Source passage
□ □ □ □ □ □ □

April 27, 2006

HK Told Bausch & Lomb of Eye Infections in Sept

NEW YORK/HONGKONG -- Hong Kong's government said on Thursday it alerted Bausch & Lomb Inc. to eye infections in users of its contact lens solution in September 2005, way before the company withdrew its product in February this year.

Hong Kong's Health Department tested samples of the solution after it noticed four cases of microbial keratitis in July and August 2005, a government spokeswoman said on Thursday. Keratitis is inflammation of the cornea.

"We contacted Bausch & Lomb in September and we tested samples of its solution but we found nothing," she said. It was not clear if the tests were done before or after the government contacted the company.

But the problem came to the fore again when Hong Kong's government noticed cases of fungal corneal infections involving users of the solution in Singapore in early 2006.

"We talked to Bausch & Lomb again in February (2006) and it voluntarily withdrew its product," the spokeswoman said.

Between June 2005 and January 2006, there were between 2 to 3 cases of fungal keratitis each month in Hong Kong, she added.

Bausch & Lomb could not immediately be reached in Hong Kong for comment.

The Wall Street Journal reported on Thursday that Bausch & Lomb was alerted by Hong Kong health officials to eye infections in users of its contact lens solution in November 2005.

The company reported the cases to the U.S. Food and Drug Administration (FDA), which was informed of the problem by Hong Kong authorities in December, but the company's report said that "no causal factors can be determined and no conclusion can be drawn," the Journal said.

FDA officials said this month that the company's contact lens solution was currently under inspection by the agency, which could take up to a month.

U.S. health authorities are looking into more than 100 cases of a rare fungal infection that can cause permanent vision loss if left untreated.

This month, Bausch & Lomb stopped shipping the solution, called ReNu with MoistureLoc, and urged retailers to pull it from shelves.

□ □ □ □ □ □ □

Saved entries:
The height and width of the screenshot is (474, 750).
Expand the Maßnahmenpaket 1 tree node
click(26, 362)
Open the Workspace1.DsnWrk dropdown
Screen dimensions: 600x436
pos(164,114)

□ □ □ □ □ □ □

Task to complete
In the news article on Bausch & Lomb, how many cases of microbial keratitis did Hong Kong's Health Department notice in July and August 2005?

Written solution
Four cases.